Fig. 3: Synaptic plasticity emulation upon light stimuli.

a Schematics comparing an OPECT with a biological synapse: when a square voltage pulse was applied at the gate, it acted as an action potential which reached the pre-synaptic terminal. This voltage pulse favoured the injection of cations from the electrolyte solution to the PEDOT:PSS channel in a similar manner of the chemical transduction of the information occurring during the neurotransmitters release from the pre-synaptic terminal. This signalling resulted in the ionic current at the post-synaptic membrane with a consequent conductance variation and, thus, a modulation of the I_ds current can be recorded on the PEDOT:PSS channel of the OPECT. b Channel conductance measurement while electrical pulses were applied at the gate and light stimulus was not applied and then light was switched on (black and blue solid lines, respectively).
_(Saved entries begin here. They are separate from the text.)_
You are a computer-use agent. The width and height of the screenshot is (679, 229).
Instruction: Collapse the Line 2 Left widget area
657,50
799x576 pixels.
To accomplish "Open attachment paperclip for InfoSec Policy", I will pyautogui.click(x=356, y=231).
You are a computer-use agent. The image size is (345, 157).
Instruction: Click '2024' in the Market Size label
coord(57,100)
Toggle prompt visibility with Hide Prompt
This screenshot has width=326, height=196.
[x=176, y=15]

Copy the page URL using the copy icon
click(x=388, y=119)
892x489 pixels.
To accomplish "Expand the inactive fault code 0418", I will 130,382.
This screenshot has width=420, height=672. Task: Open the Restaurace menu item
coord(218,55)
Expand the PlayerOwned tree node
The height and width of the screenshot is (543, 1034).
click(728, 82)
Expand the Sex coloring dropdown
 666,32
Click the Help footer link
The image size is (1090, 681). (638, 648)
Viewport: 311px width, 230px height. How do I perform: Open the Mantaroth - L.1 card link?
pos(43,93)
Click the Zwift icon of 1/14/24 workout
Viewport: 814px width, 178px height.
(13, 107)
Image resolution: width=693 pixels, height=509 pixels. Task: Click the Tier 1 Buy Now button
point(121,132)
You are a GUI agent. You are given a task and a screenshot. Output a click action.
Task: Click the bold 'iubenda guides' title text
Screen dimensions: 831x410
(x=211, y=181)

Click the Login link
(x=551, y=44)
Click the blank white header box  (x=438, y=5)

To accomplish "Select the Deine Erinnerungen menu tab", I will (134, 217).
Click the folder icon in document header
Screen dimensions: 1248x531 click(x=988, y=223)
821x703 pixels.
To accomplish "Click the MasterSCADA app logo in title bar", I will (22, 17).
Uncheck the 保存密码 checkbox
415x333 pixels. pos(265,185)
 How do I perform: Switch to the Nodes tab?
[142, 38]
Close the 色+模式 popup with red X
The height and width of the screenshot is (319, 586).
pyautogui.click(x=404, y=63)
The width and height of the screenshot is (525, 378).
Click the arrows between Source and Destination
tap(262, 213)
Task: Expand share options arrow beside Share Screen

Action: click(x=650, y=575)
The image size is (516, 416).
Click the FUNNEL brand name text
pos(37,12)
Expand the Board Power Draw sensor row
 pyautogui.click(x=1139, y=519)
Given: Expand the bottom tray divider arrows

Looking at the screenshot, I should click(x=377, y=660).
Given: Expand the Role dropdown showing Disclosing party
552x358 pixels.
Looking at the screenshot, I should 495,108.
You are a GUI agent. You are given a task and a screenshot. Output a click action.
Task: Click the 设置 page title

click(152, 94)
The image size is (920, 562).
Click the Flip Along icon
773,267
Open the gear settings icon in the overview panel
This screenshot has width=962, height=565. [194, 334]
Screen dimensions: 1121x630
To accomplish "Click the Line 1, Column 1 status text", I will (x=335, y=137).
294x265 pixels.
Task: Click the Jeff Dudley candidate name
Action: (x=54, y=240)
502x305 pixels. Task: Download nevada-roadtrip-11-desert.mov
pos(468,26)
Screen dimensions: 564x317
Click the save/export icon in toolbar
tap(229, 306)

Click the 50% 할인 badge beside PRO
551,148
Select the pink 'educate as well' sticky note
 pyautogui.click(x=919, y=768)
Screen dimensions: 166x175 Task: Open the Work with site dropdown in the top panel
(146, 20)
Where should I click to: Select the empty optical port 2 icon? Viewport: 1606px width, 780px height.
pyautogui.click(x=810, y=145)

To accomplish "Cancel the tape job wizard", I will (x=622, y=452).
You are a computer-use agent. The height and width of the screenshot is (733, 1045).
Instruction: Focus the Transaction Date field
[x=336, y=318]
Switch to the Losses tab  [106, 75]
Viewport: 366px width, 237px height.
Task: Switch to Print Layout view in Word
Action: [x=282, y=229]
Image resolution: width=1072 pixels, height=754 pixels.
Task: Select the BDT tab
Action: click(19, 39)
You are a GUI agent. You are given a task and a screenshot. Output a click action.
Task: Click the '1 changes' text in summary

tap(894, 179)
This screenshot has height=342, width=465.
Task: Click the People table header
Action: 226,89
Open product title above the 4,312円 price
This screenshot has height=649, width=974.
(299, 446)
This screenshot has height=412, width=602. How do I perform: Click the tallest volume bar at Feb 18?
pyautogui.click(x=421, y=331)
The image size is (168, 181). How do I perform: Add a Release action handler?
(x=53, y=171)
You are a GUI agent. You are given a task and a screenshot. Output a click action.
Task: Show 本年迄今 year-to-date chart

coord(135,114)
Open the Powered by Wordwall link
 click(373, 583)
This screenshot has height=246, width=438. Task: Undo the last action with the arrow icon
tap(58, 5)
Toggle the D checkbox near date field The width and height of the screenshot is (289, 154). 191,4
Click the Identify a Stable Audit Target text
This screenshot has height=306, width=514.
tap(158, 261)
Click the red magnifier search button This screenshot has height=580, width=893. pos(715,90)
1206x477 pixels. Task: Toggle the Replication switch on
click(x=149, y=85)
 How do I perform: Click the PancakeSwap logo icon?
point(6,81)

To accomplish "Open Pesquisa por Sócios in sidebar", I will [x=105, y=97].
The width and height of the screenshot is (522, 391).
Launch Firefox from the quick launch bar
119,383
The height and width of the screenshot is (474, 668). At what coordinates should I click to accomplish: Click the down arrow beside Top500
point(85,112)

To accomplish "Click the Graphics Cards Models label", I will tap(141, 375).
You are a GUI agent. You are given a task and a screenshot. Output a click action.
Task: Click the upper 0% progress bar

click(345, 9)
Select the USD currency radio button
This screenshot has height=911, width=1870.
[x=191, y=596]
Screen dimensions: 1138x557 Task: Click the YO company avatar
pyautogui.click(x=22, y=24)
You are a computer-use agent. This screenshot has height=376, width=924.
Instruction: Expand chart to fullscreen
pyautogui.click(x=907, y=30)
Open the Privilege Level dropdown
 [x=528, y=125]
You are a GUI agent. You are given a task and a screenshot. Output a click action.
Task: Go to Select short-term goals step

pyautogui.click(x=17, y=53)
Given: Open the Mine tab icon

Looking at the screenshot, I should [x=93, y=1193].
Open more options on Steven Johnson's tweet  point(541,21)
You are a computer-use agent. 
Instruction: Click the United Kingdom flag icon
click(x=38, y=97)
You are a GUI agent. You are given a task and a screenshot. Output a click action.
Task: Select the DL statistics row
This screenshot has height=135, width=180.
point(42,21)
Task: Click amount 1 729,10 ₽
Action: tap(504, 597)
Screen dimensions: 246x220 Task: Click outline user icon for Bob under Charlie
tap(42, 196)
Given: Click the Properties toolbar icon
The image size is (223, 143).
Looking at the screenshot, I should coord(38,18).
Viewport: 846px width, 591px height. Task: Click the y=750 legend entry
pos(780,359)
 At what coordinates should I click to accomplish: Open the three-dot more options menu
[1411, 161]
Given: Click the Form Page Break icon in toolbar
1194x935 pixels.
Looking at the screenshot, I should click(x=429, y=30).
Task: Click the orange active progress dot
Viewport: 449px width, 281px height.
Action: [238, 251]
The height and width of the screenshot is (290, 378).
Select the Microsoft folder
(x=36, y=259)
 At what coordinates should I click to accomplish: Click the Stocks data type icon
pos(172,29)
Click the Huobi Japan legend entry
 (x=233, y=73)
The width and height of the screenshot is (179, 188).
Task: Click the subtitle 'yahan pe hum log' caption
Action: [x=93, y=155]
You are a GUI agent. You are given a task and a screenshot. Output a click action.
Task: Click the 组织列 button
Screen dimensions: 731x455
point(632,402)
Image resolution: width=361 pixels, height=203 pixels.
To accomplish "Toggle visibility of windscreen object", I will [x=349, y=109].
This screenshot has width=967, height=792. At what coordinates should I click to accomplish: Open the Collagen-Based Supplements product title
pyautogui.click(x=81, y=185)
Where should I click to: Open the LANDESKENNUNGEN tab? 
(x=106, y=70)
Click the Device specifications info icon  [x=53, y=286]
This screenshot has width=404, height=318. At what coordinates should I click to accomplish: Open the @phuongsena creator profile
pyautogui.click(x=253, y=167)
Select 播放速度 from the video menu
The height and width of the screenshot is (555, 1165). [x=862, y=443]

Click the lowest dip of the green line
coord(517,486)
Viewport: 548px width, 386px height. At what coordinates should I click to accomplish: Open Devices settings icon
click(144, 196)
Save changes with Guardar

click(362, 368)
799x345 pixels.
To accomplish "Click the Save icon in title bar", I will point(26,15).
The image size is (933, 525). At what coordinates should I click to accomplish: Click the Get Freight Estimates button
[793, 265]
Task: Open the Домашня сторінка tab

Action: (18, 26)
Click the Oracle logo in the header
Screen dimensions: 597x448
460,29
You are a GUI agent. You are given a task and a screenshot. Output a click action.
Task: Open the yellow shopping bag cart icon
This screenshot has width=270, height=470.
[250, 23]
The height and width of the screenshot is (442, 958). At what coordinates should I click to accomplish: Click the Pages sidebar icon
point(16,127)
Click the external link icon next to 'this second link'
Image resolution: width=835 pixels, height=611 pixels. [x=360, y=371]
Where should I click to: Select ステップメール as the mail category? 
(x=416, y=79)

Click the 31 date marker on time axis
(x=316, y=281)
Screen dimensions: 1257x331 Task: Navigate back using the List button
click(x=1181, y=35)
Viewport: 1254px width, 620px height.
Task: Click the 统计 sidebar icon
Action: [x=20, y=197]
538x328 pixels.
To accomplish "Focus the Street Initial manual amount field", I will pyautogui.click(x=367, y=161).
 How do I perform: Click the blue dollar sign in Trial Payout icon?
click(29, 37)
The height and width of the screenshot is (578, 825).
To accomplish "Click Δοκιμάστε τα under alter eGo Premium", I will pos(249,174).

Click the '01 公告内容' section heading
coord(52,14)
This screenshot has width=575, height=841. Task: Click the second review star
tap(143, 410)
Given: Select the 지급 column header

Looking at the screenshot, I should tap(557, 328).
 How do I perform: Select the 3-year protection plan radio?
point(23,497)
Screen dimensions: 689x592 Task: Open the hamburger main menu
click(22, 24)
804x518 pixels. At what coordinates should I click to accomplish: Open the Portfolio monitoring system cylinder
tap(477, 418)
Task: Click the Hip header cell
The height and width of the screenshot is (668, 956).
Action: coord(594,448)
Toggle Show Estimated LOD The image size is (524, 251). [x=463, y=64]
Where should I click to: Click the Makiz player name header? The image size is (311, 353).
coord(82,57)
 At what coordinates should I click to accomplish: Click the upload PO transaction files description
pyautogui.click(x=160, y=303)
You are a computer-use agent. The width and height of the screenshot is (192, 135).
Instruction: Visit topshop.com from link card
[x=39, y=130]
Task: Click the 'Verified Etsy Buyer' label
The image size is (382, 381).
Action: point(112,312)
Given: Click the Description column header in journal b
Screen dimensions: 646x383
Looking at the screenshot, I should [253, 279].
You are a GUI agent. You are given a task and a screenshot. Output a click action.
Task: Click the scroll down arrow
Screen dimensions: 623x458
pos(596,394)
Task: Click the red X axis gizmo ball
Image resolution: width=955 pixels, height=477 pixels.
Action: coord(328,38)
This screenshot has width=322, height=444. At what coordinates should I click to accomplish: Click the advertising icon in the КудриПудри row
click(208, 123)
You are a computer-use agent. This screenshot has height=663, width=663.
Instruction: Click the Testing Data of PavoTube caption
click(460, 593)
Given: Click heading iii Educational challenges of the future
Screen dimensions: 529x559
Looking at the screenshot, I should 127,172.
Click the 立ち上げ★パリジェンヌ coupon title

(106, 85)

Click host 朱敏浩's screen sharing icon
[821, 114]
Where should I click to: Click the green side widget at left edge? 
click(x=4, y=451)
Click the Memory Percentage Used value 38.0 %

Inset: light induced conditioning (blue line) and extinction in dark (red line). c Channel conductance measured at different light intensity (100, 60 and 20% blue, red and orange solid lines, respectively) by changing the PW: (i) 500 ms, (ii) 1 s and (iii) 5 s. d Channel conductance variation (conditioning) depending on PW of gate voltage pulses (PW: 500 ms, numerical values: 4.2 ± 0.6, 12.5 ± 3.1, 9.5 ± 2.1; PW: 1 s, numerical values: 2.7 ± 0.7, 11.8 ± 8.4, 9.1 ± 1.3; PW: 5 s, numerical values: 4.5 ± 2.5, 7.9 ± 1.7, 12.5 ± 3.1). e PPF index (Supporting Fig. 24) plotted vs. Δt; the measurement was carried out by applying two consecutive square voltage pulses with V_gs = 300 mV, PW = 1 s, Δt = 100 ms, 500 ms, 1 s, 3 s, 5 s, 8 s and 11 s). f LTP of azo-OPECT showing 500 stable conductance states and long-term memory after the irradiation with 500 light pulses (λ = 365 nm, 100% of light intensity, 1 s light on, 1 s light off); the conductance remained constant after the removal of the light stimulus.